[Cryptech Tech] trng ready for play

Bernd Paysan bernd at net2o.de
Thu Oct 16 18:28:27 UTC 2014


Am Donnerstag, 16. Oktober 2014, 15:37:14 schrieb Joachim Strömbergson:
> What I do is add 1024 bits and perform next_block processing in SHA-512
> to get 512 bit seeds. That means that any 512 bit block of seed depends
> not only of 1024 new bits of entropy, but also on all previous SHA-512
> operations. An attacker must know this internal state too in order to
> predict the seed values used to initialize the csprng.
> 
> If you do a reset of the FPGA this state is lost. But we are fairly
> rapidly moving into an area where alarms should have been started to
> loudly warble.
> 
> A bit more likable, yes?

Ok, that's fine.  As long as you keep some state from previous entropy, it's 
save against temporary attacks on the entropy sources.
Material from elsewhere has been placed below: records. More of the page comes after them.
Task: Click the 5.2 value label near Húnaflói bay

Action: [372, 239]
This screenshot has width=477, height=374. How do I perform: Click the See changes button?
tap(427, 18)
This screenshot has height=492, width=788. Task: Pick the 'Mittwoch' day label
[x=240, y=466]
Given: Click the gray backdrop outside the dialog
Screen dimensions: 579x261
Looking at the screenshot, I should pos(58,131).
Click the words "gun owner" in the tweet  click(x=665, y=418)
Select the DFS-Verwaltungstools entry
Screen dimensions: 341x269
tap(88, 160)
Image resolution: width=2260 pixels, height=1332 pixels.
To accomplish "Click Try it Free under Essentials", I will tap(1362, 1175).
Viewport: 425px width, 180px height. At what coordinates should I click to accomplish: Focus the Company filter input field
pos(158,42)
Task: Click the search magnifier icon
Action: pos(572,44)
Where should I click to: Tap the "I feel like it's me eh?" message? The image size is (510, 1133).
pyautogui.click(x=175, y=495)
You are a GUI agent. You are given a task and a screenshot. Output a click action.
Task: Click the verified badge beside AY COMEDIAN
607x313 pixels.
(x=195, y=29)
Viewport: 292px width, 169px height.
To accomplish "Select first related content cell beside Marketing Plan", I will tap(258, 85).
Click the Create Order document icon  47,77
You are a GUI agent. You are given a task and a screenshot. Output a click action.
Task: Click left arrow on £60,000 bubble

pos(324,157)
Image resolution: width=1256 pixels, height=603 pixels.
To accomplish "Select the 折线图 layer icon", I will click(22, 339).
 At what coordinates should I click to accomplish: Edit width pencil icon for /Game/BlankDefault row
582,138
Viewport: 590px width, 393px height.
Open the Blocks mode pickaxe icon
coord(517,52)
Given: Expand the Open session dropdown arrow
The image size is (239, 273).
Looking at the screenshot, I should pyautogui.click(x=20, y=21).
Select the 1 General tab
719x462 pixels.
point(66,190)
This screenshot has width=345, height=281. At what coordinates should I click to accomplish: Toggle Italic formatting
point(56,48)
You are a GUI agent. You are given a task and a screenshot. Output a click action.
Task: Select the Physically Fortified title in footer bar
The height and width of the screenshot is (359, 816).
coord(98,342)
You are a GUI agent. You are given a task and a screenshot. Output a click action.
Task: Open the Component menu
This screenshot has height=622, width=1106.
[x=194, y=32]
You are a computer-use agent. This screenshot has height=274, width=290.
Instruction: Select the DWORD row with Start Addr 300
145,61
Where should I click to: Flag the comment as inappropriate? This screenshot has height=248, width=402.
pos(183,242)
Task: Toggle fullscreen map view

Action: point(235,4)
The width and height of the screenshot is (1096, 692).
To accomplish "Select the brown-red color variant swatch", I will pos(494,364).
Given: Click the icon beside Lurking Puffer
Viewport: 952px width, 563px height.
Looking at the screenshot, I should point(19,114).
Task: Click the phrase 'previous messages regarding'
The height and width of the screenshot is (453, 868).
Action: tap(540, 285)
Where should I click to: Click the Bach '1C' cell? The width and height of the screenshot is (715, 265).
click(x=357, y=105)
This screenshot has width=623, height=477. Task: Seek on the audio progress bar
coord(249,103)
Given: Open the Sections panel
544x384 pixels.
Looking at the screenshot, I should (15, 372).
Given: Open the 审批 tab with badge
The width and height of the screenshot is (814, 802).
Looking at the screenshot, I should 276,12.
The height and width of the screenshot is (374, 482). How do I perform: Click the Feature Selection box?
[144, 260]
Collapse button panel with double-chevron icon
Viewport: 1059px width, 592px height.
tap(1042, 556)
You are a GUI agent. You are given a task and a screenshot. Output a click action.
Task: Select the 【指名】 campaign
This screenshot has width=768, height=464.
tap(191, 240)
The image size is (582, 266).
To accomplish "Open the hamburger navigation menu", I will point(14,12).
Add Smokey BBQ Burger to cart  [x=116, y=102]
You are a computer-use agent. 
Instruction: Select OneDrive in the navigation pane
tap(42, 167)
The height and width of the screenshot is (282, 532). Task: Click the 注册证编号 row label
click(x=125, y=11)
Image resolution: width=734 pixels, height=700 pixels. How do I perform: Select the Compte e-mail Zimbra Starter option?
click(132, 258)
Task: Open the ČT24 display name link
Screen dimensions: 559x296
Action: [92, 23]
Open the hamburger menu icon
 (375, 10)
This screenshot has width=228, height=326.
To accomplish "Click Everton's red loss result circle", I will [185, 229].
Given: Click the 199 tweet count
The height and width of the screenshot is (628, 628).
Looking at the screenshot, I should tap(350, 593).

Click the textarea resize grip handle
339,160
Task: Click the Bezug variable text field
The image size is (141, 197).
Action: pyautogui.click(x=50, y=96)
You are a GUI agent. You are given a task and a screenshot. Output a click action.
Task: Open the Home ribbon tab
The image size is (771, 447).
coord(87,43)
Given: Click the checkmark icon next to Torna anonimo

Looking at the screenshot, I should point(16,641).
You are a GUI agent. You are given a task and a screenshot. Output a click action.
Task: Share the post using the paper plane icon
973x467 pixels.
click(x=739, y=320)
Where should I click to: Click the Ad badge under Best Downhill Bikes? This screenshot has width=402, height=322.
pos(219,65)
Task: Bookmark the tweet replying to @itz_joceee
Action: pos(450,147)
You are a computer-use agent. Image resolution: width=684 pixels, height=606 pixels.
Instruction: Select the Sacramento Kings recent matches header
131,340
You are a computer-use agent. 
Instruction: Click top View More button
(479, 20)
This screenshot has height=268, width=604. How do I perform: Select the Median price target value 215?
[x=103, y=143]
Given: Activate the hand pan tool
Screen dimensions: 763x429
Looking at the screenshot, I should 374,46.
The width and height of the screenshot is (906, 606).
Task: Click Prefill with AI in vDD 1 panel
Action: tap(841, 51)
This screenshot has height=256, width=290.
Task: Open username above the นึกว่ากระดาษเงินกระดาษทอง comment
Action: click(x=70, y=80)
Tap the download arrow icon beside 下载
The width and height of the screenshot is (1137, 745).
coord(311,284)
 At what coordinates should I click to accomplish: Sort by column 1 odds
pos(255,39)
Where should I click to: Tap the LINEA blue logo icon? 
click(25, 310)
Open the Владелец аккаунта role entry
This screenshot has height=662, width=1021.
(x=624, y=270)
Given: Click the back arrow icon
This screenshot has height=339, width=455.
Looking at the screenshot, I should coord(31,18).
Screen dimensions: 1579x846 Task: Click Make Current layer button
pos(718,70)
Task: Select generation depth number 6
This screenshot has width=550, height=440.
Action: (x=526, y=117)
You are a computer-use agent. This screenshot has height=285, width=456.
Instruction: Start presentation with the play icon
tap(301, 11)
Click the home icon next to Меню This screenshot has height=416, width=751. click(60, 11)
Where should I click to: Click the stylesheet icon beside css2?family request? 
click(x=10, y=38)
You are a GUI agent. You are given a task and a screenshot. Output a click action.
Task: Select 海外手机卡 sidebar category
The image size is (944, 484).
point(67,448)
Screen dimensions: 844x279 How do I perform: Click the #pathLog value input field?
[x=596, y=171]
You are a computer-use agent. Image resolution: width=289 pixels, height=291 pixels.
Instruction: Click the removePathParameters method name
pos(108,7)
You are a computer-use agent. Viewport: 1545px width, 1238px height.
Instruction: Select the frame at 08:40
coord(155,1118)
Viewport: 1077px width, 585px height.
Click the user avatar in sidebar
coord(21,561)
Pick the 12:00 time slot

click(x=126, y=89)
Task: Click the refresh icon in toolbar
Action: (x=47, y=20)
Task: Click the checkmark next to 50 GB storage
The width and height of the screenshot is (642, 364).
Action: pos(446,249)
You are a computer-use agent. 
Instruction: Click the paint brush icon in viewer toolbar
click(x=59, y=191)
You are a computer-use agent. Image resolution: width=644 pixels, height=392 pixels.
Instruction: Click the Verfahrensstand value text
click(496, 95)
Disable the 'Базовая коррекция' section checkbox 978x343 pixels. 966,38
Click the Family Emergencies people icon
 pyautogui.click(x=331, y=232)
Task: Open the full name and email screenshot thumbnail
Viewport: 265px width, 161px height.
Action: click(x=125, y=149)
> I think my description of the csprng and seeds needs to be clearer. Your
> description of how ChaCha works is exactly how I use it with blocks
> generated based on key, IV, counter. The 512-bit block is the data block
> that the generated blocks are XOR:ed with. It is my "data block" in a
> stream cipher operation. It could be all zero too but setting it to a
> random value adds internal state an attacker has to guess.

Ok, then this is a documentation review, not a design review ;-).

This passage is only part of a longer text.